• **Your objective**:
Leaving out all pictures, transcribe exactly the lines between the line with "Instruction: Click the A562 road shield" and the last line of the records below, both included.

• **Available data**:
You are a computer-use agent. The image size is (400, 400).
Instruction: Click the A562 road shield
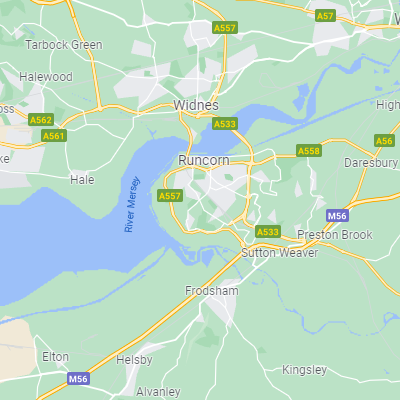coord(41,120)
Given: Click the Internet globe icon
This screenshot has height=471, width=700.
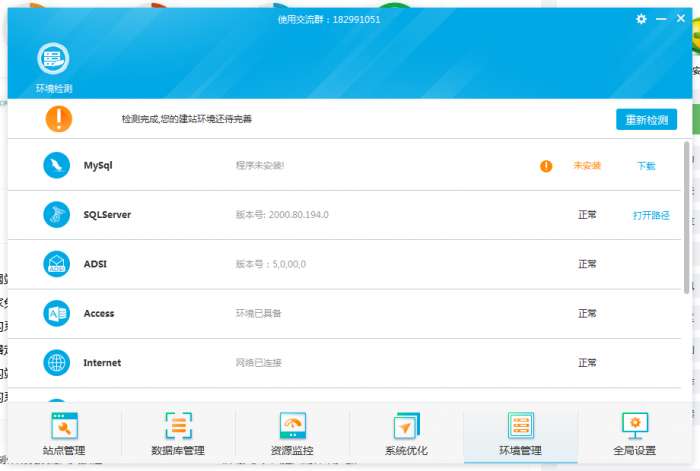Looking at the screenshot, I should (x=57, y=363).
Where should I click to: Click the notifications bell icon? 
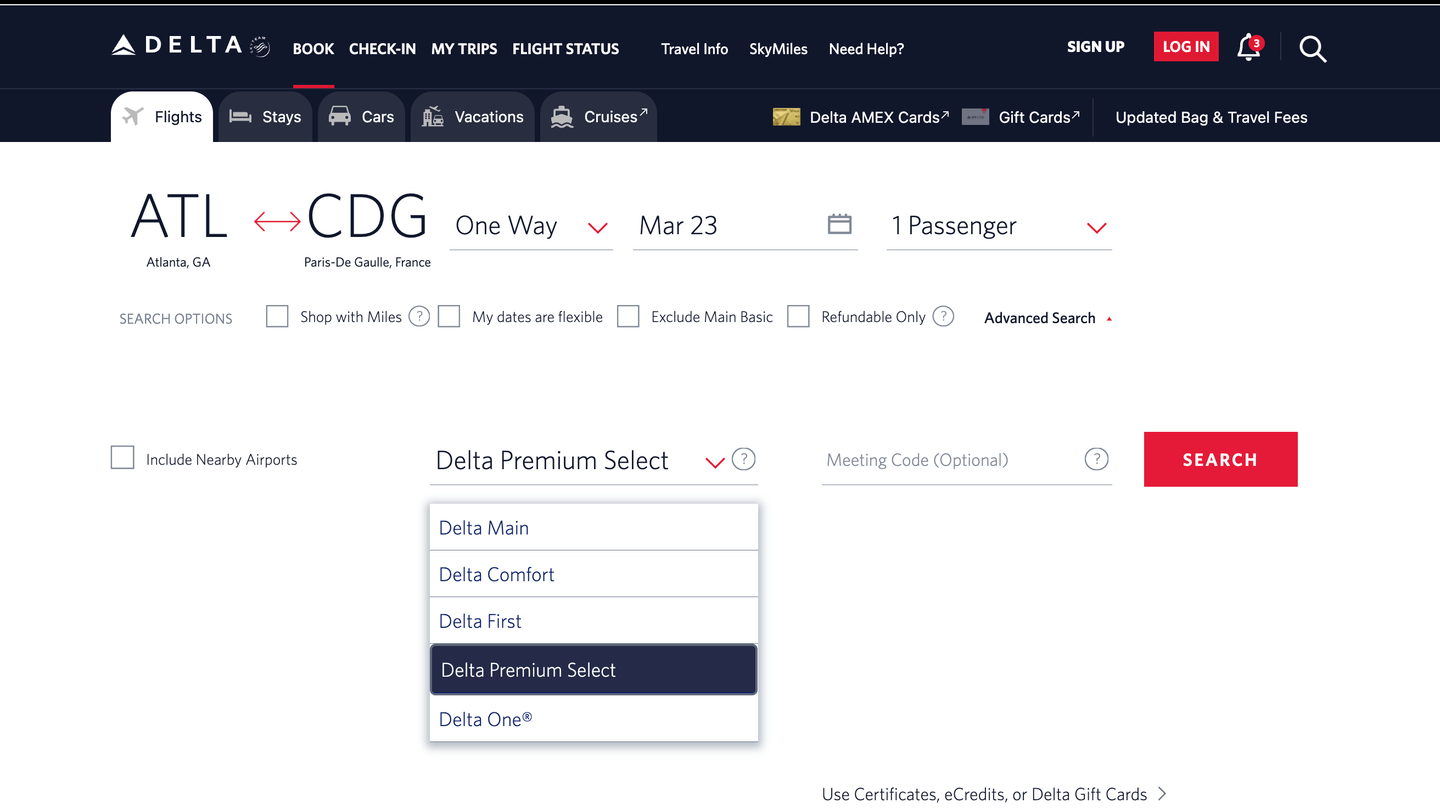tap(1248, 48)
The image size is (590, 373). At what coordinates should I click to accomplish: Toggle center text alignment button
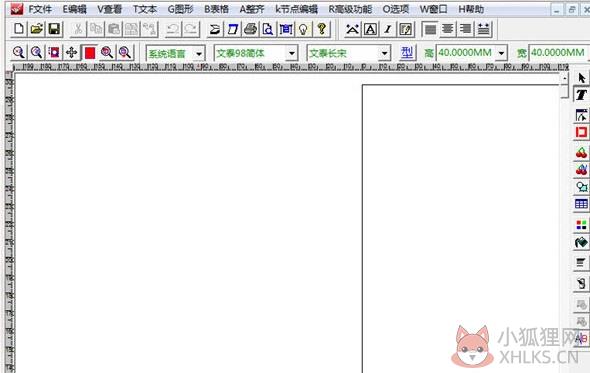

• **Reply**:
Instruction: Click the A562 road shield
coord(41,120)
Given: Click the Internet globe icon
This screenshot has height=471, width=700.
Looking at the screenshot, I should (x=57, y=363).
Where should I click to: Click the notifications bell icon? 
tap(1248, 48)
The image size is (590, 373). At what coordinates should I click to accomplish: Toggle center text alignment button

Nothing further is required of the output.